ASSIGNMENT ▸
What lines in the data below mention the string "puzzle"? Copy them out.

(Collected data entries)
+---+

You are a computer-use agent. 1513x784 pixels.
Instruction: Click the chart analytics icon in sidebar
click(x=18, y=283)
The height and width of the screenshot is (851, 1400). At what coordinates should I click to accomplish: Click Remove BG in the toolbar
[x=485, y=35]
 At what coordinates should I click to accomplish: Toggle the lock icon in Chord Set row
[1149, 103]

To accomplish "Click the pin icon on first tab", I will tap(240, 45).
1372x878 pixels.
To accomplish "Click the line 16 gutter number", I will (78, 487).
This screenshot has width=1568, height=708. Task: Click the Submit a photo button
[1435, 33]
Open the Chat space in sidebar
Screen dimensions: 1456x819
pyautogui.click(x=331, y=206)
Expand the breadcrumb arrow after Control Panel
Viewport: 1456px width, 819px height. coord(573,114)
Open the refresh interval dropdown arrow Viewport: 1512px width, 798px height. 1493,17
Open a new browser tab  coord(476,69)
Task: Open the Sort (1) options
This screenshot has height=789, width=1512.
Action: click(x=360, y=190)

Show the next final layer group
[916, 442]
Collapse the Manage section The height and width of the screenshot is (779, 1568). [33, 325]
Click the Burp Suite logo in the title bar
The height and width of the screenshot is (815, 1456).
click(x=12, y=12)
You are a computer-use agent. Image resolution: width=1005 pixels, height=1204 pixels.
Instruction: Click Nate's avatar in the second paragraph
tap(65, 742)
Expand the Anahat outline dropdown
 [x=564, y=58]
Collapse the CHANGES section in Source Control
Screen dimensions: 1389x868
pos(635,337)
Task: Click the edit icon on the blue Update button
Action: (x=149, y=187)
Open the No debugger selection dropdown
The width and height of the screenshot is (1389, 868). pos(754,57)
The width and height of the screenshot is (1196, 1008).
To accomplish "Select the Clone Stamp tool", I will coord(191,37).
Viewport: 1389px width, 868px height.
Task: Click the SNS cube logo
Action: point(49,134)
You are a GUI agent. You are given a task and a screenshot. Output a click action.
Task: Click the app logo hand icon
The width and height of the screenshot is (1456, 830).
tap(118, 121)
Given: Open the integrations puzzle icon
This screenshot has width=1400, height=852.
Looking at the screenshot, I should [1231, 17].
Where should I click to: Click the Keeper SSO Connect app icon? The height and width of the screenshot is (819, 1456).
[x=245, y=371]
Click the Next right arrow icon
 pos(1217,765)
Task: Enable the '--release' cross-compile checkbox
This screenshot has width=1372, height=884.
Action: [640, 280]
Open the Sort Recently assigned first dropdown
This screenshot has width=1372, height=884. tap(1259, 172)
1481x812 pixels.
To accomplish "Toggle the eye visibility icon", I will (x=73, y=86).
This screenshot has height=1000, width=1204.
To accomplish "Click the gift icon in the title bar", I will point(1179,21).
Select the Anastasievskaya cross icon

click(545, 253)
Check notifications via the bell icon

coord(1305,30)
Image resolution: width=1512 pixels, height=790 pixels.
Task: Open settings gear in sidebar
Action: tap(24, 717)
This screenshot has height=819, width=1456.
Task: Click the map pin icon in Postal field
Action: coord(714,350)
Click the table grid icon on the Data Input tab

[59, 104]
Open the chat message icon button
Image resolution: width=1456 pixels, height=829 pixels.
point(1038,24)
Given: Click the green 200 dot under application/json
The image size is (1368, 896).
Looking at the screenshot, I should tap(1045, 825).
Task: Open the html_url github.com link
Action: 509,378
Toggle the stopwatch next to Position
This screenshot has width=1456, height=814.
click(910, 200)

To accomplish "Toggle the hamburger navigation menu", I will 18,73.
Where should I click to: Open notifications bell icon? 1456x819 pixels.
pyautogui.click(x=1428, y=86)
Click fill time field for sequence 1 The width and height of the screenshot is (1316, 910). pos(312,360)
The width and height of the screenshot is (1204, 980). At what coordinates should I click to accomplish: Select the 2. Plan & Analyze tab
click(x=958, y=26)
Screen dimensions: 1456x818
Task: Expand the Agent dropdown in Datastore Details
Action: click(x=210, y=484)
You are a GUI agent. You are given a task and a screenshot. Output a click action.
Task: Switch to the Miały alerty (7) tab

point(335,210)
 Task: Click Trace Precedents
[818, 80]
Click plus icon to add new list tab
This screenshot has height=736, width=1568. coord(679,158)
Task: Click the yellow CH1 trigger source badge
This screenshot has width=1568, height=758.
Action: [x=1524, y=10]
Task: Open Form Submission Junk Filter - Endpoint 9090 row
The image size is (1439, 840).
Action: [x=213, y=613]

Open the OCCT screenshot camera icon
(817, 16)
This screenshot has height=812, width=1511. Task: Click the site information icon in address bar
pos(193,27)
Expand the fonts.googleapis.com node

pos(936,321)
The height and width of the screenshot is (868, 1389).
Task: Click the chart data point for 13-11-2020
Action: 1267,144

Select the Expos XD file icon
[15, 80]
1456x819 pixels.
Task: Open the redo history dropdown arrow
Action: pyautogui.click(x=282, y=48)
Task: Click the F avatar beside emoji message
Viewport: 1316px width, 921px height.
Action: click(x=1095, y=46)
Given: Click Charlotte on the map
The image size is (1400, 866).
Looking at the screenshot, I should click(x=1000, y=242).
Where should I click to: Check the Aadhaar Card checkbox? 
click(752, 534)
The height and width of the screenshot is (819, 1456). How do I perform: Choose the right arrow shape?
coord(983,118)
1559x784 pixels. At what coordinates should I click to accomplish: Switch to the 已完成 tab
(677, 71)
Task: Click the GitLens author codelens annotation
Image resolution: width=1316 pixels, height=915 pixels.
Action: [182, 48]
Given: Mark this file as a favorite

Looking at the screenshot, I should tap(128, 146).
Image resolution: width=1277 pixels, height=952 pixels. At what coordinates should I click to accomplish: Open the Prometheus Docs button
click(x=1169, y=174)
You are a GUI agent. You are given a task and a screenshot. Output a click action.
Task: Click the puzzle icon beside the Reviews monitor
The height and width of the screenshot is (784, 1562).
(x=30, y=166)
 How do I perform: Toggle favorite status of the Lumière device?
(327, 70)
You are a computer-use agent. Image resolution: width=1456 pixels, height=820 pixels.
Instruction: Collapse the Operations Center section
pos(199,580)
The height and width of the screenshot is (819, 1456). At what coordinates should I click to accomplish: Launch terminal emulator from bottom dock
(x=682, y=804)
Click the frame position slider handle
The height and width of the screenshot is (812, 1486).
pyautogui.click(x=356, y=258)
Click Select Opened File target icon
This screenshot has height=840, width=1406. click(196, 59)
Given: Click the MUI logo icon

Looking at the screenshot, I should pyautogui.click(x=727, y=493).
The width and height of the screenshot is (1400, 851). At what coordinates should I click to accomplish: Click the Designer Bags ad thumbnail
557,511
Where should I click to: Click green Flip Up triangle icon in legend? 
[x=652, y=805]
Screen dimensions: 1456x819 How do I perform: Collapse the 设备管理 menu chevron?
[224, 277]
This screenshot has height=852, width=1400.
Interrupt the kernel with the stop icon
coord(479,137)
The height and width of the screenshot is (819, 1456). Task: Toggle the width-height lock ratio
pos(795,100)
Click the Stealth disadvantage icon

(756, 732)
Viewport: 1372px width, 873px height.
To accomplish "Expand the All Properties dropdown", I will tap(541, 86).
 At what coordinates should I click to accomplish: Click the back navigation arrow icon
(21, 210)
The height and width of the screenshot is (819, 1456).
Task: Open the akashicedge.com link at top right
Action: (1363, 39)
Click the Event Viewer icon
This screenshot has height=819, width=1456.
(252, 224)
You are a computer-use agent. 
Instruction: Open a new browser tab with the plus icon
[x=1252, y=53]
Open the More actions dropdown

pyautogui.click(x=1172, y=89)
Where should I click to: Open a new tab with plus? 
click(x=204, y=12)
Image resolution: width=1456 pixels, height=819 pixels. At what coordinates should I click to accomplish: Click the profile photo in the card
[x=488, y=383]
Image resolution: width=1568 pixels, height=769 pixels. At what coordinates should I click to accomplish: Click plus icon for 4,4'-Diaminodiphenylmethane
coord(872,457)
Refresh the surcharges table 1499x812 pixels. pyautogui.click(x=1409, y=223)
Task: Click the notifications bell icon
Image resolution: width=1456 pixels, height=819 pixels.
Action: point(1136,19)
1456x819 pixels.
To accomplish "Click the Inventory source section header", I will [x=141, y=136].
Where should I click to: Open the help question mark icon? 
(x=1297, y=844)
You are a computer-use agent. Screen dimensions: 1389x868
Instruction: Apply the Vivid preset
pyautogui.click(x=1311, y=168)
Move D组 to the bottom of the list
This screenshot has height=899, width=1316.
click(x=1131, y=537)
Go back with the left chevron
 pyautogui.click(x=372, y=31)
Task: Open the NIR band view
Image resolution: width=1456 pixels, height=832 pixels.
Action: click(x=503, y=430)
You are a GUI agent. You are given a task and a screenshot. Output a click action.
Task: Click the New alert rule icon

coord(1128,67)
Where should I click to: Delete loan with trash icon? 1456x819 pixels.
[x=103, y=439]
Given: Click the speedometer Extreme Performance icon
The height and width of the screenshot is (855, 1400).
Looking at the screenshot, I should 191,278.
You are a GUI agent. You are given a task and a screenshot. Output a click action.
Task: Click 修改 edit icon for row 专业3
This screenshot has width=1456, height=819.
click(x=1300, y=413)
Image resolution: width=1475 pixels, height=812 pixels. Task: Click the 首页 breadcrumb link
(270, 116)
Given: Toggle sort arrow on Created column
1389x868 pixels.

+---+

RESPONSE BOX ▸
Given: Open the integrations puzzle icon
Task: Click the puzzle icon beside the Reviews monitor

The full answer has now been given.